I expect the result is 1000 binary digits, with the proportion of 1 is about 0.3. However, I got strange results where very large numbers occur in the output.

I know something is wrong. Please help on how to correctly write pymc3 codes for such non-posterior MCMC sampling questions.


Solution

  • Prior predictive sampling (for which you should be using pm.sample_prior_predictive()) involves only using the RNGs provided by the RandomVariable objects in your compute graph. By default, DensityDist does not implement a RNG, but does provide the random parameter for this purpose, so you'll need to use that. The log-likelihood is only evaluated with respect to observables, so it plays no role here.
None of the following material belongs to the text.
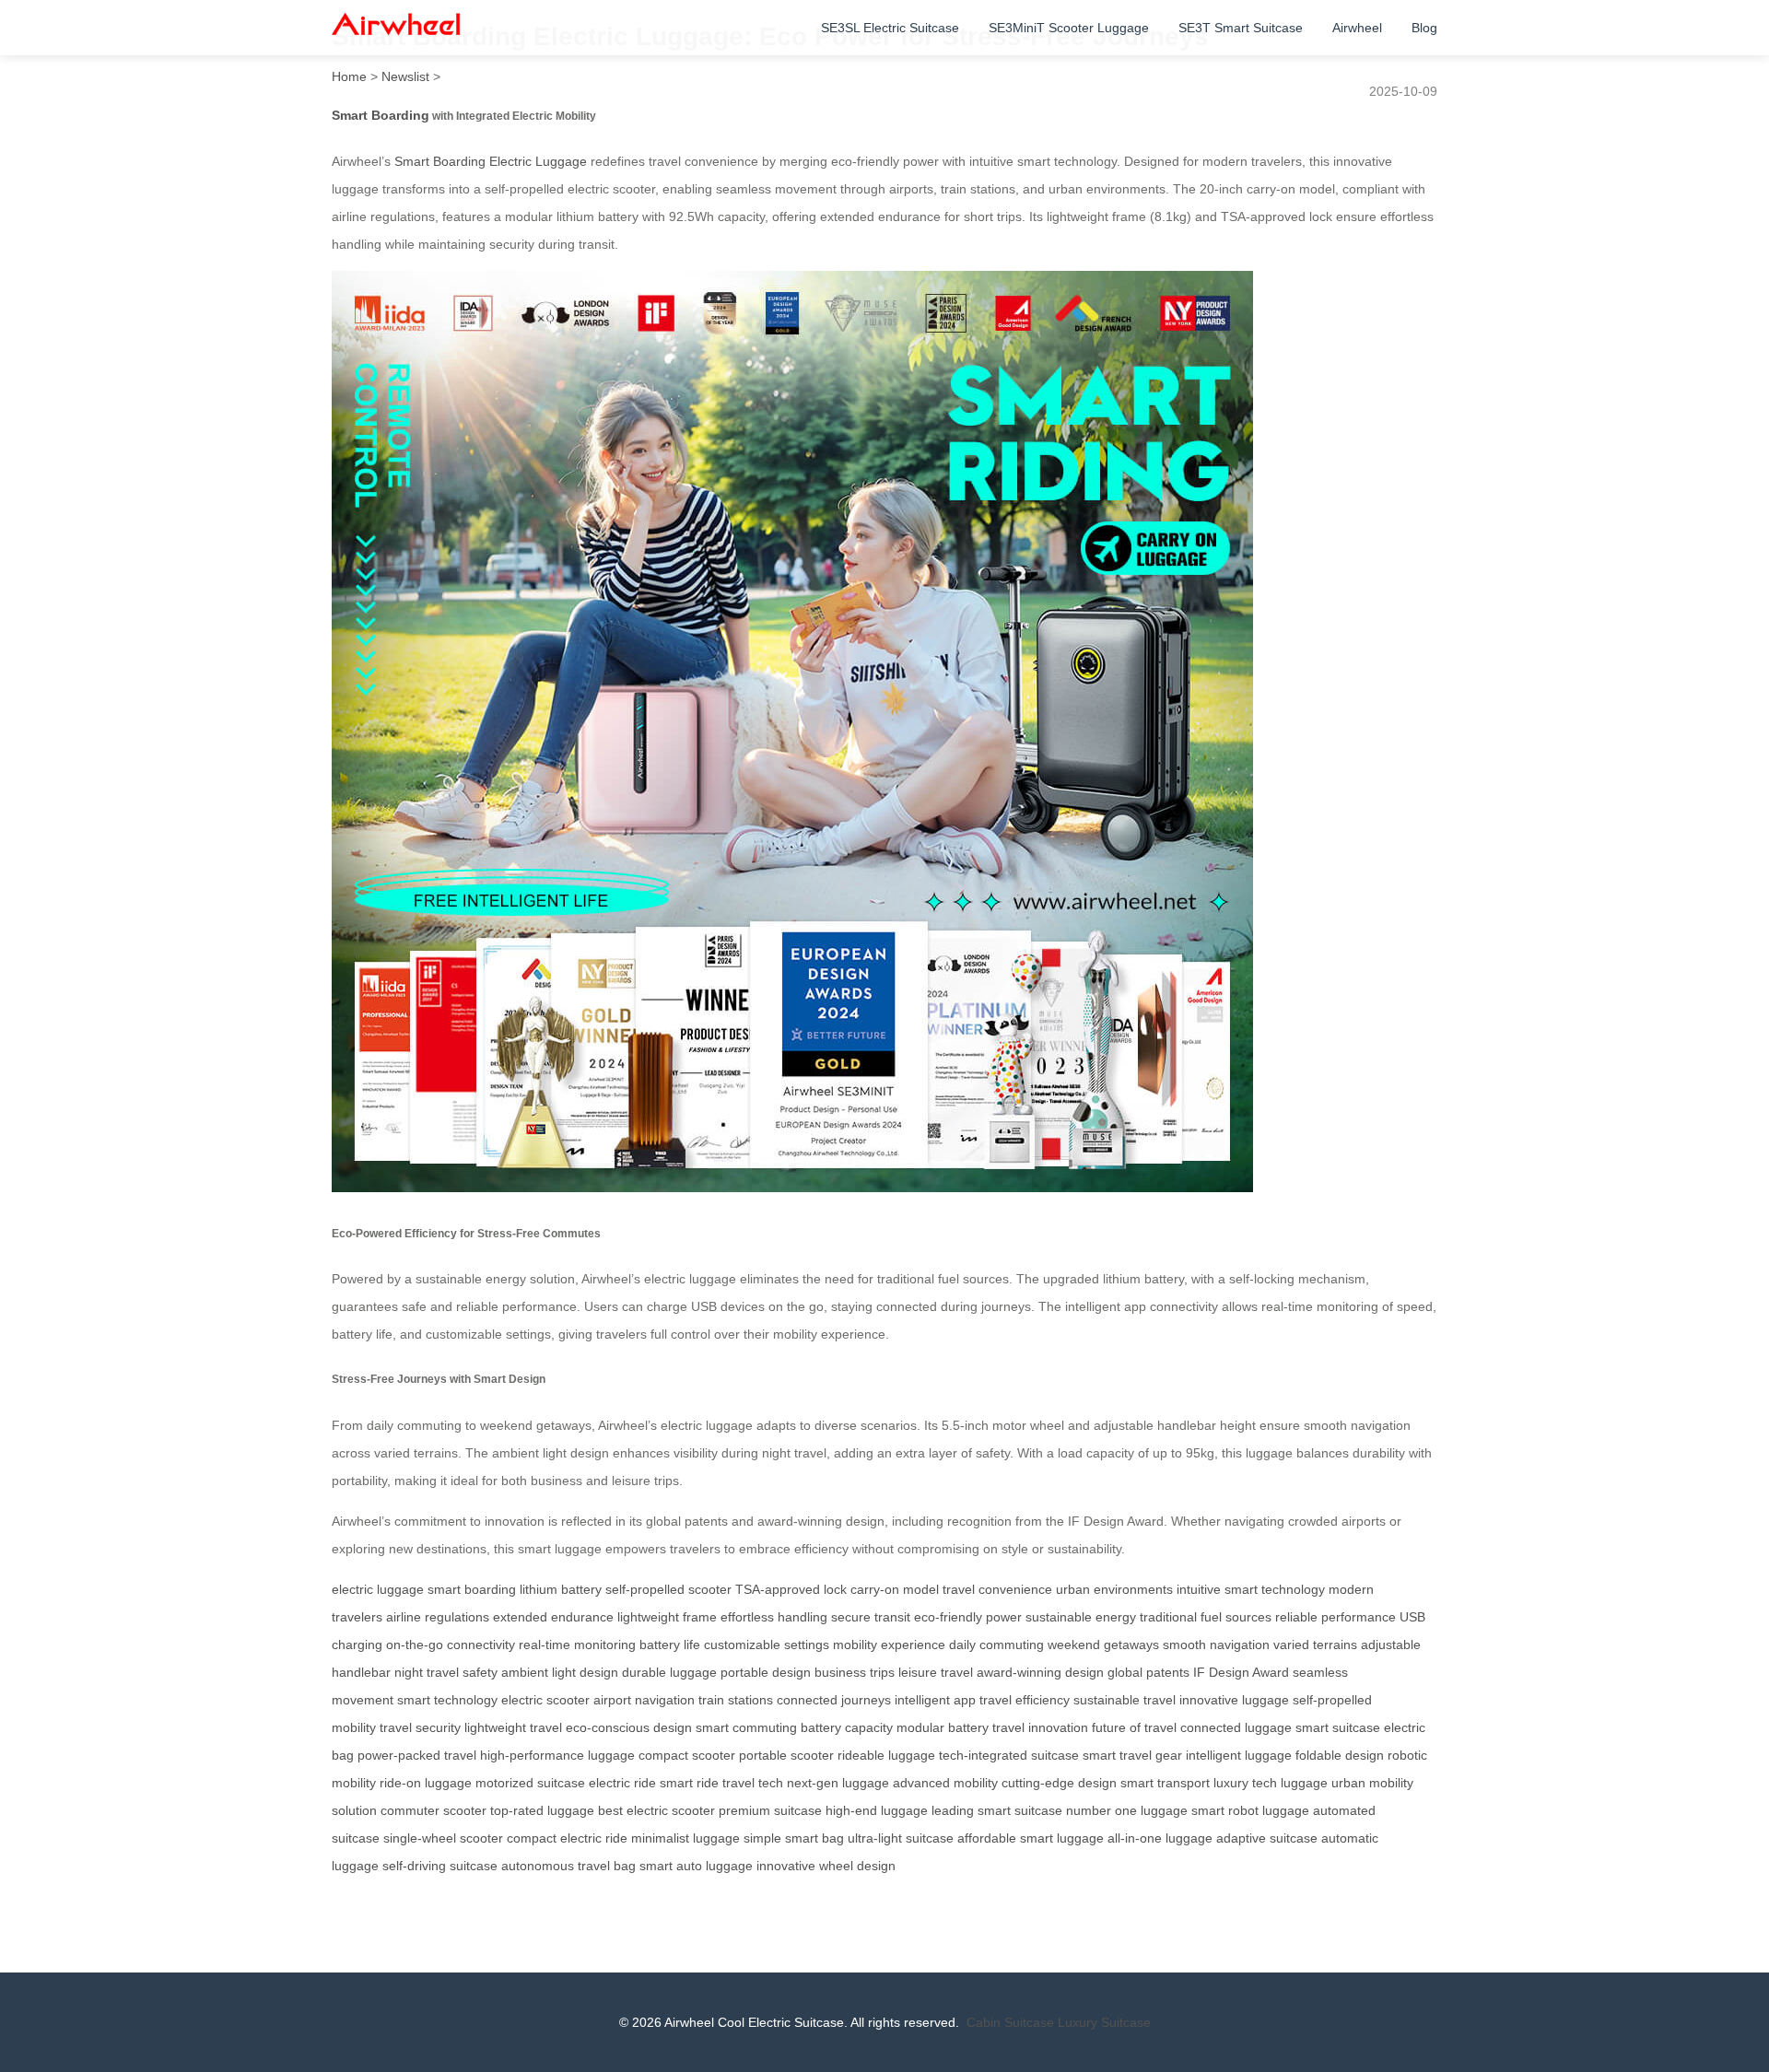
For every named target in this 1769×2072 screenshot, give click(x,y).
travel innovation (1040, 1727)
    A simple way to generate a valid RNG for an arbitrary distribution is to use inverse transform sampling. In this case, one samples a uniform distribution on the unit interval and then transforms it through the inverse CDF of the desired function. For the Bernoulli case, the inverse CDF partitions the unit line based on the probability of success, assigning 0 to one part and 1 to the other.
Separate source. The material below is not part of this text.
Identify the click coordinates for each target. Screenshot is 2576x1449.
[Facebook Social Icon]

    Here is a factory-like implementation that creates a Bernoulli RNG compatible with pm.DensityDist's random parameter (i.e., accepts point and size kwargs).

    def get_bernoulli_rng(p=0.5):
    
        def _rng(point=None, size=1):
            # Bernoulli inverse CDF, given p (prob of success)
            _icdf = lambda q: np.uint8(q < p)
    
            return _icdf(pm.Uniform.dist().random(point=point, size=size))
    
        return _rng
    

    So, to fill out the example, it would go something like

    with pm.Model() as m:
        p = 0.3
        y = pm.DensityDist('y', lambda x: tt.switch(x, tt.log(p), tt.log(1-p)),
                           random=get_bernoulli_rng(p))
        prior = pm.sample_prior_predictive(random_seed=2019)
    
    prior['y'].mean() # 0.306
    

    Obviously, this could equally be done with random=pm.Bernoulli.dist(p).random, but the above illustrates generically how one could do this with arbitrary distributions, given their inverse CDF, i.e., you only need to modify _icdf and the parameters.